• [TEXTE SOURCE]:
--------
Tout savoir sur la réserve de Biosphère la Hotte, où se trouve l’aire Protégée Grand-Bois achetée par la Société Audubon d’Haïti, en partenariat avec Haïti National Trust
Origine et définition des réserves de biosphère
Les réserves de biosphères remontent à la conférence sur la biosphère organisée par l’UNESCO en 1968. C’est la première conférence intergouvernementale où a été abordée la question suivante : ‹‹ Comment concilier la conservation des ressources naturelles et leur utilisation ? ››.
Les réserves de biosphère sont des zones écosystèmes terrestres ou côtières où l’on privilégie les solutions permettant de concilier la conservation de la biodiversité et son utilisation durable. Elles sont proposées par les gouvernements nationaux pour désignation en tant que réserve de biosphère, font donc l’objet d’une reconnaissance internationale tout en demeurant sous la juridiction souveraine de l’État dans lequel elles sont situées.
--------
Recopiez mot pour mot l'intégralité du texte ci-dessus sur la réserve de biosphère la Hotte.

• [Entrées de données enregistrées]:
--------
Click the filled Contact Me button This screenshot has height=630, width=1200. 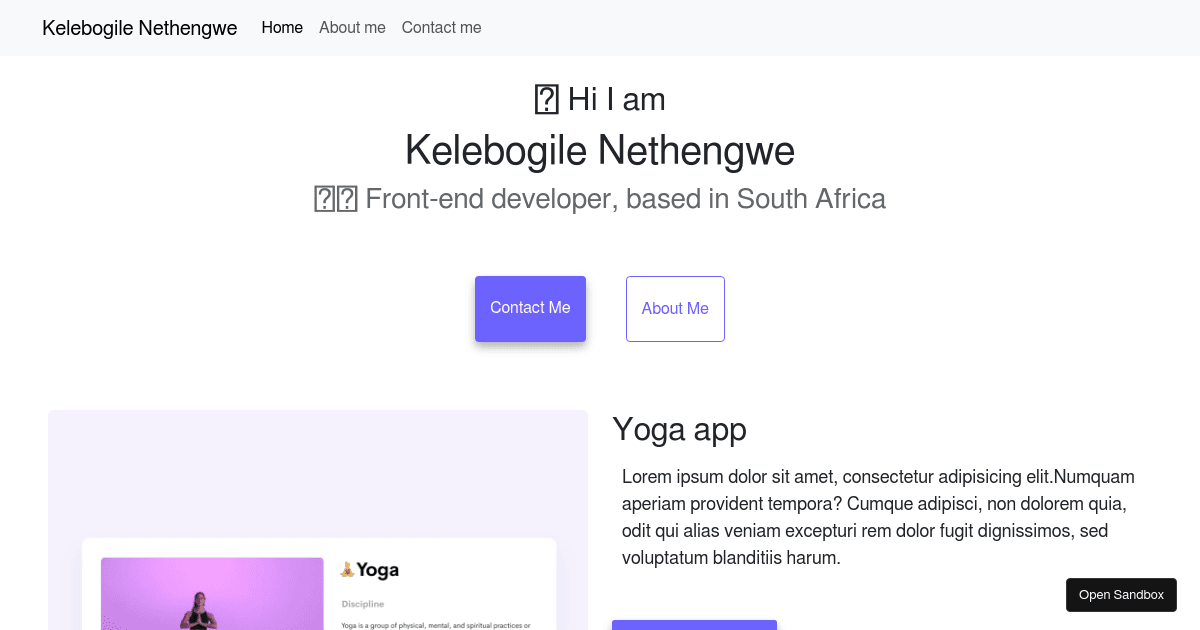(x=530, y=309)
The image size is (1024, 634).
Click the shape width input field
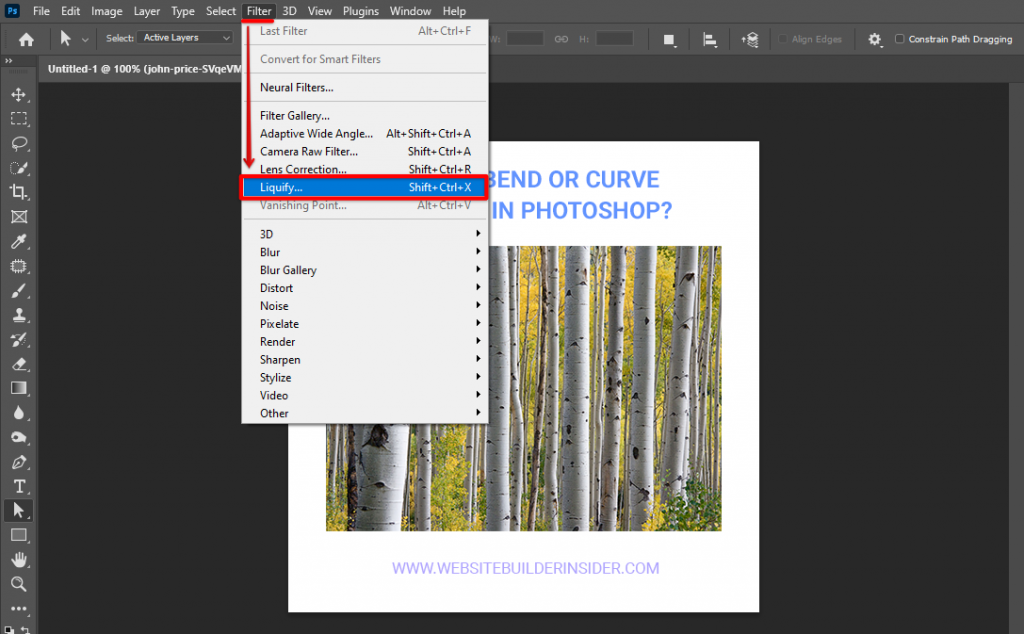point(525,39)
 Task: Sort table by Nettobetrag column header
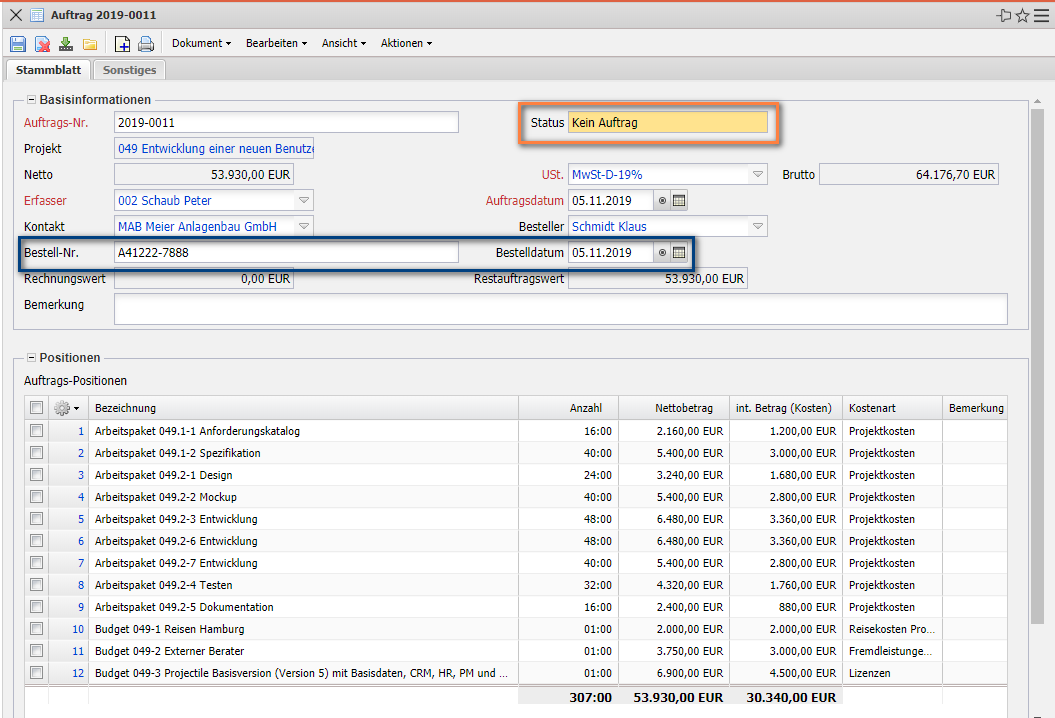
--------
• [RÉSULTAT]:
Tout savoir sur la réserve de Biosphère la Hotte, où se trouve l’aire Protégée Grand-Bois achetée par la Société Audubon d’Haïti, en partenariat avec Haïti National Trust
Origine et définition des réserves de biosphère
Les réserves de biosphères remontent à la conférence sur la biosphère organisée par l’UNESCO en 1968. C’est la première conférence intergouvernementale où a été abordée la question suivante : ‹‹ Comment concilier la conservation des ressources naturelles et leur utilisation ? ››.
Les réserves de biosphère sont des zones écosystèmes terrestres ou côtières où l’on privilégie les solutions permettant de concilier la conservation de la biodiversité et son utilisation durable. Elles sont proposées par les gouvernements nationaux pour désignation en tant que réserve de biosphère, font donc l’objet d’une reconnaissance internationale tout en demeurant sous la juridiction souveraine de l’État dans lequel elles sont situées.